* READING PASSAGE

I used Alice Medrich's Genius Coconut Macaroons as my starting point, beginning with an even mix of sweetened shredded coconut and Cracklin' Oat Bran. I threw in some dried tart cherries and cinnamon for some extra pizzazz. Give them a try—I don't think you'll be disappointed!
hardlikearmour

Food52 Review: WHO: Hardlikearmour is a veterinarian with a serious sweet tooth.
WHAT: A chewy, golden cookie-macaroon hybrid.
HOW: Add a kick to traditional macaroons with Cracklin' Oat Bran, cinnamon, and dried tart cherries. Bake them into golden brown nests, then have them for dessert or breakfast (they have cereal in them, after all).
WHY WE LOVE IT: Who would've thought that Cracklin' Oat Bran would be so good in a macaroon? Oh right, everyone. The coconut provides a chewy but crunchy base for the tart cherries, and the nutty cereal make it a just-sweet-enough dessert.
The Editors

Makes 20 or so cookies

  • 4 large egg whites
  • 1/2 cup granulated sugar
  • 1 1/2 teaspoons vanilla extract or paste
  • 1/4 teaspoon cinnamon
  • 1 pinch salt
  • 1 1/2 cups sweetened shredded coconut
  • 1 1/2 cups Cracklin' Oat Bran cereal
  • 1/3 cup dried tart cherries, coarsely chopped
  1. Combine egg whites, sugar, vanilla, cinnamon, and salt in a large stainless steel bowl. Whisk together, then add the remaining ingredients (shredded coconut, Cracklin' Oat Bran, and dried cherries). Set aside.
  2. Fill a large skillet with about 1/2 inch of water. Bring to a low simmer then rest the entire bowl in the skillet over the water. Stir and scrape the mixture inside the bowl using a Silicone spatula, until the cereal is soft and mostly broken up, about 6 minutes. Remove the bowl from the skillet and let the mixture rest for about 30 minutes.

* INPUT FOR THIS TASK
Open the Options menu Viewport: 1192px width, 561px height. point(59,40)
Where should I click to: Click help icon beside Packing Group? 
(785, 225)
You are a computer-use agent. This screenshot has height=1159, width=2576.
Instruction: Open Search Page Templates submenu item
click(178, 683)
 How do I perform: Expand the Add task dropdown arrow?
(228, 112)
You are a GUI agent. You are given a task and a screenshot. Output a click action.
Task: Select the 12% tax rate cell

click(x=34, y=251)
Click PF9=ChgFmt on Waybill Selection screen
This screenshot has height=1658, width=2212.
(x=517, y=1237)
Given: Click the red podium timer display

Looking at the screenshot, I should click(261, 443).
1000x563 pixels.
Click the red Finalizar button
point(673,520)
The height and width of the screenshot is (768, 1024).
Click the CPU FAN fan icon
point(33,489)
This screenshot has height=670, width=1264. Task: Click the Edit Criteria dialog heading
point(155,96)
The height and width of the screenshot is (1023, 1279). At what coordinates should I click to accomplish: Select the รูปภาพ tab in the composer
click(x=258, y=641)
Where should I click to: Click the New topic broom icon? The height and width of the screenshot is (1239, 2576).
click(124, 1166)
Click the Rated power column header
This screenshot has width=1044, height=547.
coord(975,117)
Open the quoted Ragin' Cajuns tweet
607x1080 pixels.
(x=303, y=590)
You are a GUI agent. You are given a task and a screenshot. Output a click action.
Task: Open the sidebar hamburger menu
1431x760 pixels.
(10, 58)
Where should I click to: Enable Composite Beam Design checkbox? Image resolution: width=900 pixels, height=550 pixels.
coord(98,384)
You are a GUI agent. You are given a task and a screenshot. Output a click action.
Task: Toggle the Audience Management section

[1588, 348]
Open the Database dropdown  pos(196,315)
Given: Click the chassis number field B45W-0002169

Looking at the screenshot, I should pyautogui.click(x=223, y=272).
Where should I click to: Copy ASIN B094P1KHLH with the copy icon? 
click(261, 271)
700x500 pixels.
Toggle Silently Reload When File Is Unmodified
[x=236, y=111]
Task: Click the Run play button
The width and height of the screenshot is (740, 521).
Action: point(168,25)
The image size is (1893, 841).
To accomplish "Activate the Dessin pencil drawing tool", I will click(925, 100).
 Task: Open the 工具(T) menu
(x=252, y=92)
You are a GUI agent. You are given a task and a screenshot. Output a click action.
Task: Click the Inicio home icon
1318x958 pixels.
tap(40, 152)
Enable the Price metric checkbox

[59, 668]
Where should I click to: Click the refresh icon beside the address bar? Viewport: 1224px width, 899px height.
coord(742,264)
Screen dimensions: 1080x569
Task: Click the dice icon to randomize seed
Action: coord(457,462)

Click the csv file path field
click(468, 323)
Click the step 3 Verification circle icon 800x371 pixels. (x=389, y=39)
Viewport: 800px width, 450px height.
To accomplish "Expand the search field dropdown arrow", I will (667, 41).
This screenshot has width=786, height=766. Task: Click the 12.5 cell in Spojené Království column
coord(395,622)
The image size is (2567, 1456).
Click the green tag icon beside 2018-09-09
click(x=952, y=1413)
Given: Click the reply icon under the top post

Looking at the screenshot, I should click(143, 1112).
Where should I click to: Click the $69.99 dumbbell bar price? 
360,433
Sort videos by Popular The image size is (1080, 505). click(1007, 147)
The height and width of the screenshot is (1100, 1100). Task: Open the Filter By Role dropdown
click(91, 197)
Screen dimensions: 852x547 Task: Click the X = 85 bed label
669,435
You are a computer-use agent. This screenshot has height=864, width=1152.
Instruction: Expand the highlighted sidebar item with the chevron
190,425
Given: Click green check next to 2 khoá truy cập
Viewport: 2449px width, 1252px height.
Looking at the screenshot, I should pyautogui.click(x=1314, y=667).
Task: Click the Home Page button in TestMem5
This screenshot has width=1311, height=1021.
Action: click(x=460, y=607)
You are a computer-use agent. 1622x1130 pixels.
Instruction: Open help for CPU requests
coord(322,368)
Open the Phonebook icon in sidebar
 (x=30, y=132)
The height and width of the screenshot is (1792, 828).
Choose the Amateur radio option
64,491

* THINGS TO DO
(1) Repeat the entries word for word, from their first line up to and including the line containing "Open the Database".
(2) Pick up the coconut macaroon recipe after its last sentence and continue it.
The recipe and the entries have no connection to each other.

* ANSWERS FOR THE EXERCISE
(1)
Open the Options menu Viewport: 1192px width, 561px height. point(59,40)
Where should I click to: Click help icon beside Packing Group? 
(785, 225)
You are a computer-use agent. This screenshot has height=1159, width=2576.
Instruction: Open Search Page Templates submenu item
click(178, 683)
 How do I perform: Expand the Add task dropdown arrow?
(228, 112)
You are a GUI agent. You are given a task and a screenshot. Output a click action.
Task: Select the 12% tax rate cell

click(x=34, y=251)
Click PF9=ChgFmt on Waybill Selection screen
This screenshot has height=1658, width=2212.
(x=517, y=1237)
Given: Click the red podium timer display

Looking at the screenshot, I should click(261, 443).
1000x563 pixels.
Click the red Finalizar button
point(673,520)
The height and width of the screenshot is (768, 1024).
Click the CPU FAN fan icon
point(33,489)
This screenshot has height=670, width=1264. Task: Click the Edit Criteria dialog heading
point(155,96)
The height and width of the screenshot is (1023, 1279). At what coordinates should I click to accomplish: Select the รูปภาพ tab in the composer
click(x=258, y=641)
Where should I click to: Click the New topic broom icon? The height and width of the screenshot is (1239, 2576).
click(124, 1166)
Click the Rated power column header
This screenshot has width=1044, height=547.
coord(975,117)
Open the quoted Ragin' Cajuns tweet
607x1080 pixels.
(x=303, y=590)
You are a GUI agent. You are given a task and a screenshot. Output a click action.
Task: Open the sidebar hamburger menu
1431x760 pixels.
(10, 58)
Where should I click to: Enable Composite Beam Design checkbox? Image resolution: width=900 pixels, height=550 pixels.
coord(98,384)
You are a GUI agent. You are given a task and a screenshot. Output a click action.
Task: Toggle the Audience Management section

[1588, 348]
Open the Database dropdown  pos(196,315)

(2)
  3. Place oven racks in the middle and lower positions, then preheat the oven to 350º F. Line 2 baking sheets with parchment or Silicone liners.
  4. After the batter has rested, stir it to make sure the ingredients are evenly distributed. Use 2 tablespoons (the kind you eat with) to transfer the batter onto the baking sheets in 1 1/2 to 2 tablespoon dollops. To do this, use one spoon to scoop the batter from the bowl, and the second spoon to scrape the batter onto the baking sheet. The dollops should be spaced evenly, with 10 to 11 macaroons per baking sheet.
  5. Reduce oven heat to 325º F and place the sheet pans in the oven. Bake for 12 to 15 minutes, rotating the pans from top to bottom and from front to back after 6 to 7 minutes. Once done, the bottom of the cookies should be evenly browned and the tops should be golden and lightly browned. Monitor the cookies and reduce the oven heat if needed to prevent burning.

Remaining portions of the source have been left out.